### COMPLETE THE FOLLOWING
A – Reproduce the passage of the Vladimir Komarov article between "While we all" and "is his story.", inclusive.
B – In the Vladimir Komarov article, which academy did Komarov graduate from in 1959?

While we all know about the rivalry between Russia and America, it only seems to fair to call these two most powerful nations have never bounced a chance to be ahead in the race. Especially after World War I when the space race was the next step towards becoming the most powerful nation in the world and Russia and America were not prepared to let either win. But in the cold war space race, one cosmonaut become the center of attraction when he got named ‘A Man who fell from space.’ This is his story.
The tragic death of Vladimir Komarov, the man who fell from space
An exceptional Soviet cosmonaut Vladimir Komarov probably knew that he was going to die before stepping inside Soyuz 1, yet he boarded the spacecraft- but why? Although Komarov was an experienced pilot, the Soyuz 1 mission was allegedly rushed. The spacecraft had possibly hundreds of errors at the time of launch, but rumors had it that it was deliberately ignored by the high-ranking Soviet officials despite several engineers’ warnings. While much of Komarov’s death is shrouded in mystery it is indeed the price the Soviet Union paid for progress.
Born in 1927, Vladimir Mikhaylovich Komarov was an aviation and aeronautics fanatic since childhood. Before he ever dreamt of reaching the Russian space agency, he worked as a farmer in the aftermath of World War 2. He joined the Soviet air force in 1942 when he was just 15 years old. Later in 1959, he graduated from Zhukovsky Air Force Engineering Academy. He then prepared to become a cosmonaut and soon he become one among the only 18 men selected to train in this field.

### RECORD SET
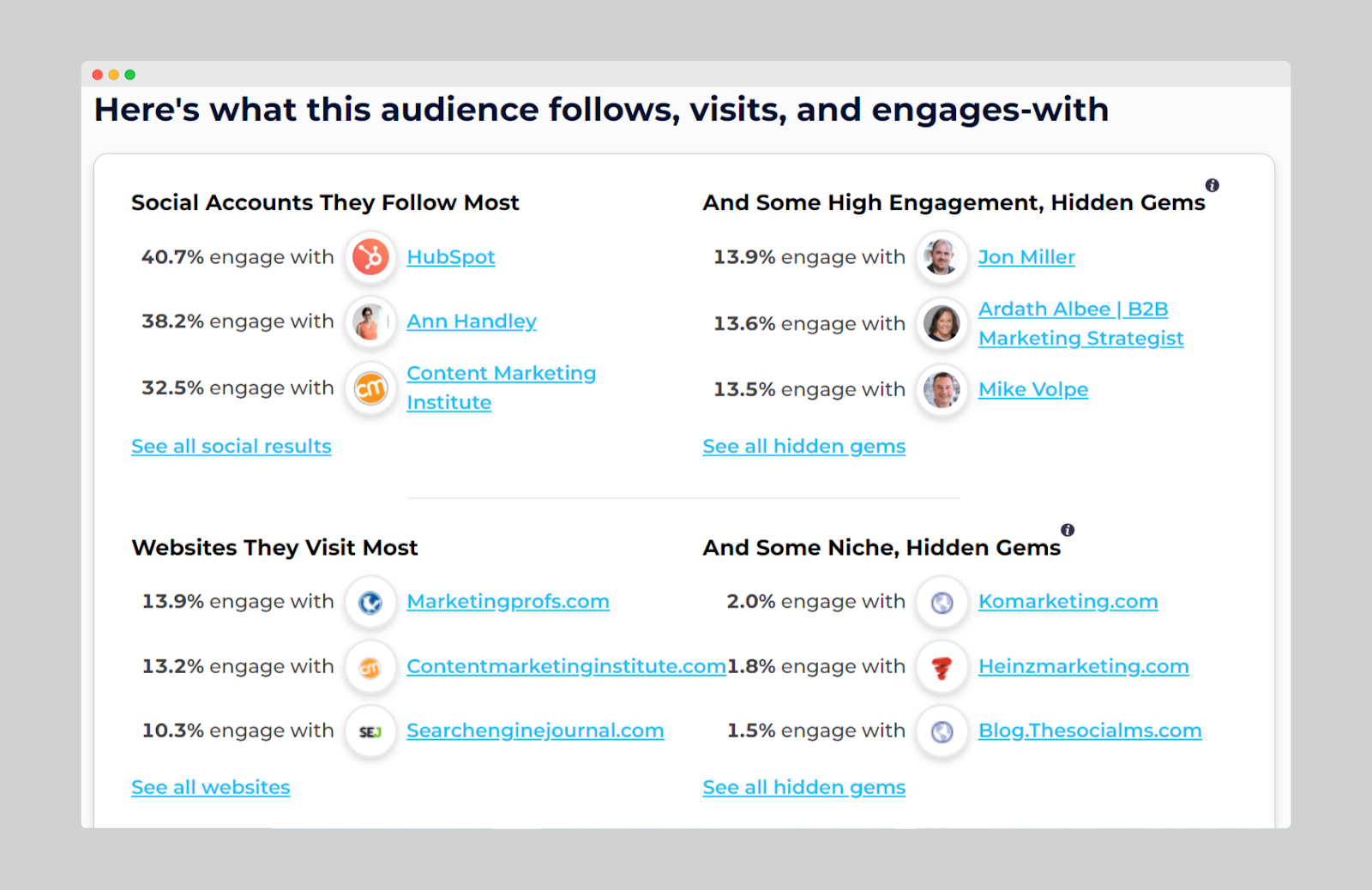Click the info icon beside Niche Hidden Gems
This screenshot has width=1372, height=890.
pyautogui.click(x=1067, y=530)
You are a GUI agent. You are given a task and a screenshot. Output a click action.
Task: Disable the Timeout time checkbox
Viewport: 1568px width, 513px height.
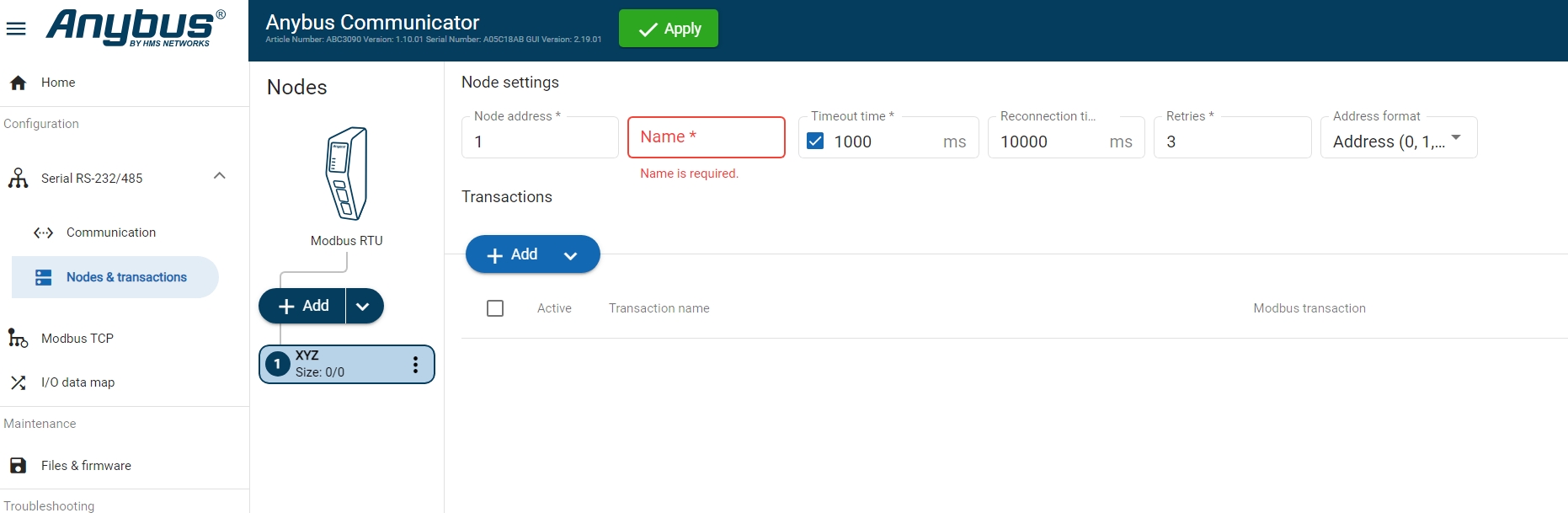[x=815, y=142]
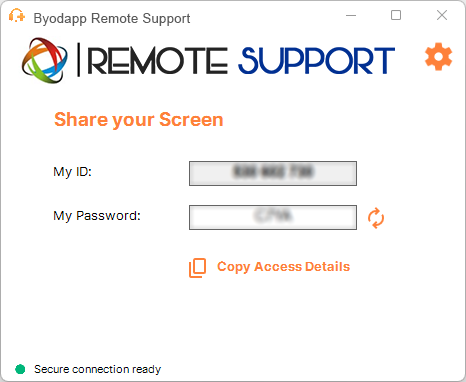The width and height of the screenshot is (466, 382).
Task: Click the Byodapp Remote Support title text
Action: point(112,19)
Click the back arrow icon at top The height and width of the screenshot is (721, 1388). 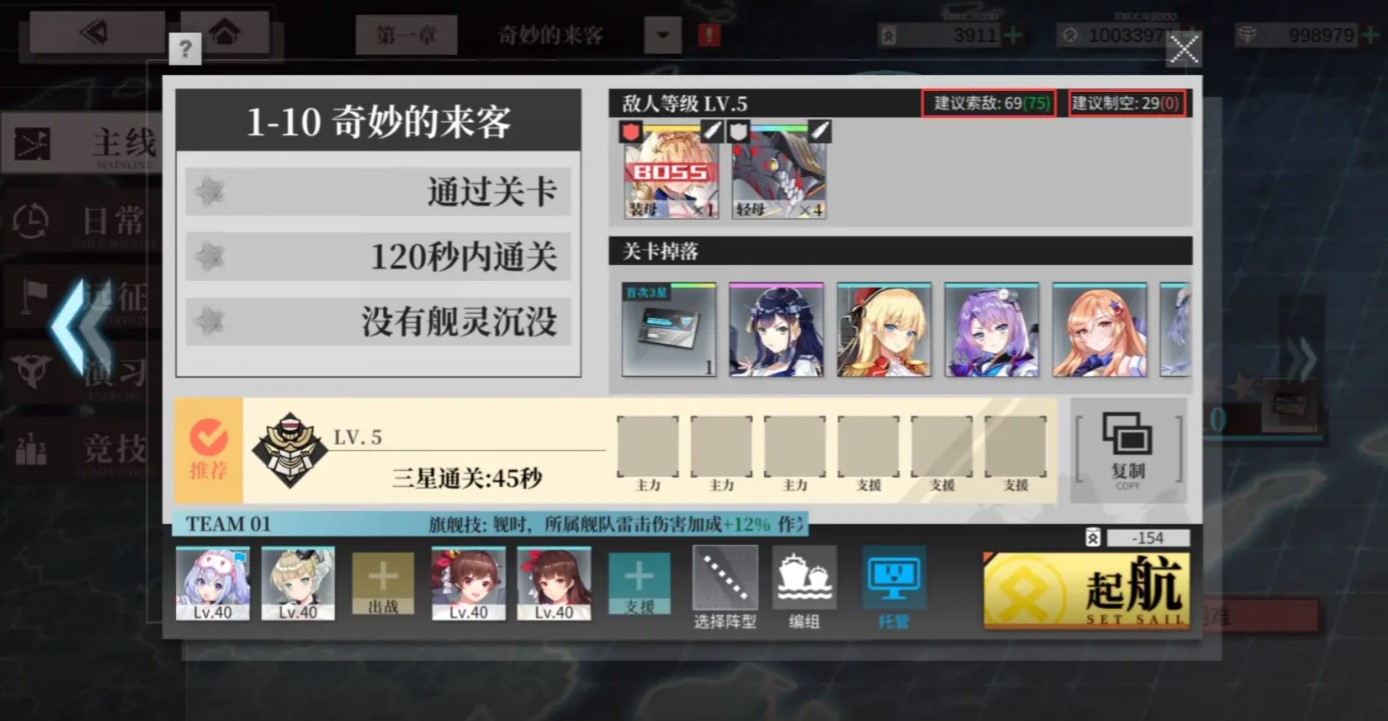(96, 33)
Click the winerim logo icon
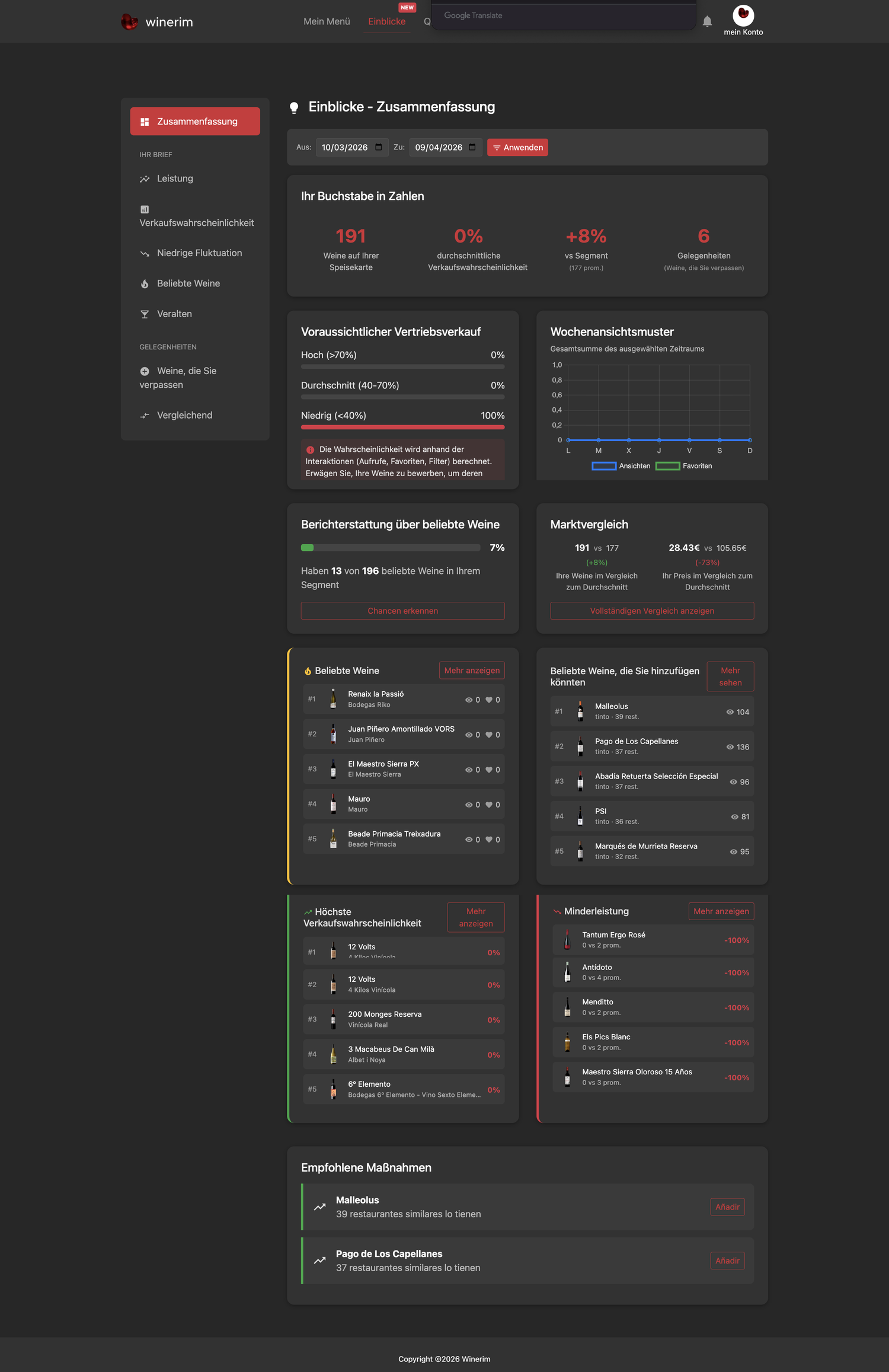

### TASK RESULTS
A –
While we all know about the rivalry between Russia and America, it only seems to fair to call these two most powerful nations have never bounced a chance to be ahead in the race. Especially after World War I when the space race was the next step towards becoming the most powerful nation in the world and Russia and America were not prepared to let either win. But in the cold war space race, one cosmonaut become the center of attraction when he got named ‘A Man who fell from space.’ This is his story.

B – Zhukovsky Air Force Engineering Academy